后来胡锦涛提出和谐社会和科学发展观,从效果上讲,这主要是对片面发展生产力的柔性纠正;从文化来源上讲,这是中国传统哲学信仰回归政体的前奏。因为社会的良好与否跟你的经济总量有关系,但是片面追求经济不但恶化了社会,最终也导致经济发展的后继乏力。和谐社会明显是中国传统政治理论视角,中国文化重人生审美,处处提倡和谐一体。科学发展是一个通俗笼统的叫法,其背景是西方文明过度掠夺资源过度消费导致的现代生态危机。欧美世界很早就开始注意到自己的文明给世界带来的灾难前景,胡锦涛提出科学发展表面上是向西方最新科学成果的靠拢,实质上是中华哲学信仰底蕴的流露。在这个领域内,现代危机的核心症结在于西方文明对人类自身在自然界中定位的错误。西方文明中,人类社会是相对于自然界的开放系统,人可以随意制造垃圾而不觉得这会对自己有何威胁。在中国传统文化中,人是自然界这一封闭系统中的一个环节,是生态系统的一部分,任何肆意妄为都会或轻或重地影响到自己的未来。科学发展观的最直接根源是中国传统的天人合一。

胡锦涛与邓小平的相似之处是务实。子曰:“君子欲讷于言而敏于行。”宪政民主,程序正义,制度建设,很多人说在嘴上难在腿上,而胡锦涛不同,在制度建设上延续了自己一贯风格,少说多做。胡锦涛的另一特点是以集体大局为重,隐忍不发。这一点同样是典型中国品格,与马列无关。去年初爆发的薄王事件,派系间剑拔弩张时刻,胡依然方寸不乱而争取所有可以争取的人才并确保党内的团结,实在是过人之处。中共十八大闭幕一刻胡锦涛亮出底牌,石破天惊,而所用手段也令人击节,不夺人私利,仅索回公权,无诡诈智巧,质朴如愚。老子曰:"建德若偷;质真若渝;大白若辱;大方无隅"。

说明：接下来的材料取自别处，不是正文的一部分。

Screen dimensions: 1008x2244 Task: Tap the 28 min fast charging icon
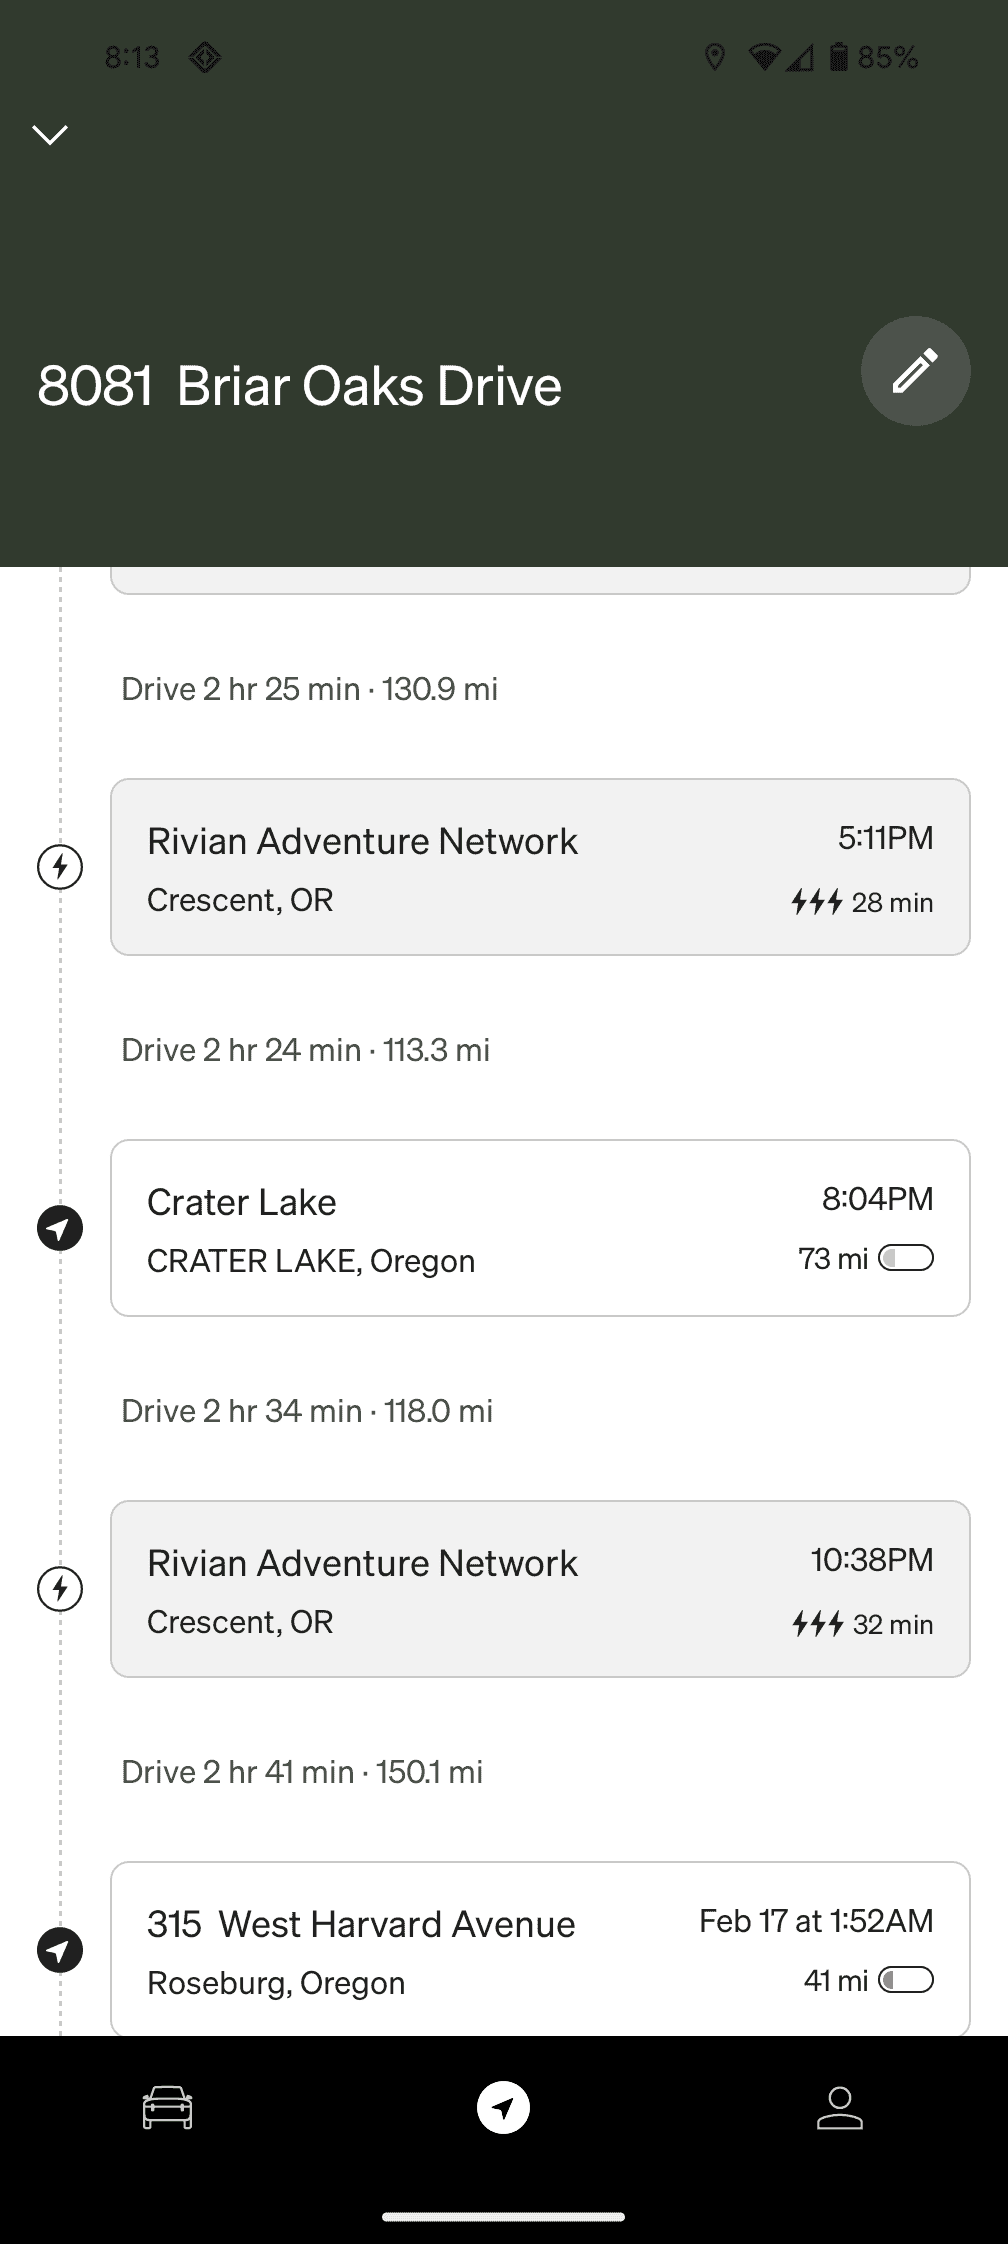[x=817, y=902]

习近平同样是务实作风。胡锦涛务实而内敛,习近平务实而坦白。而从更广泛的角度看,中共老一辈革命家中,一个最典型的最令人感动也对后代影响最深刻的品格就是务实朴素和拒绝浮华。那么这种品格来源于何处?也许有人会归于共产主义。因为新政权的自我标榜通性,和中国曾经落后挨打的惨痛记忆,共和国的宣传中将中国战争与和平建设过程中的各种优良品格刻意与中国传统剥离开,都贴上共产主义的标签,将那些一时与时局难以契合的传统贴上封建腐朽的标签。实际上中国政府官员与普通民众表现出的优良品格跟共产主义没有关系,完全是传统文化滋养出来的。就务实这一中国特色来说,就与马列主义乌托邦彻底相反。中国传统文化中论述这一品格的经典很多,如大家熟知的"良剑期乎断,不期乎镆铘;良马期乎千里,不期乎骥骜。"中国的人文特点是务实审美,地中海文明圈的人文特点是穷究而理性,二者是互补的品格。过去的两百年,理性发展过度,务实品格被忽视。如今中国务实品格一来,恰合时代节拍,中国突然崛起就不足为奇了。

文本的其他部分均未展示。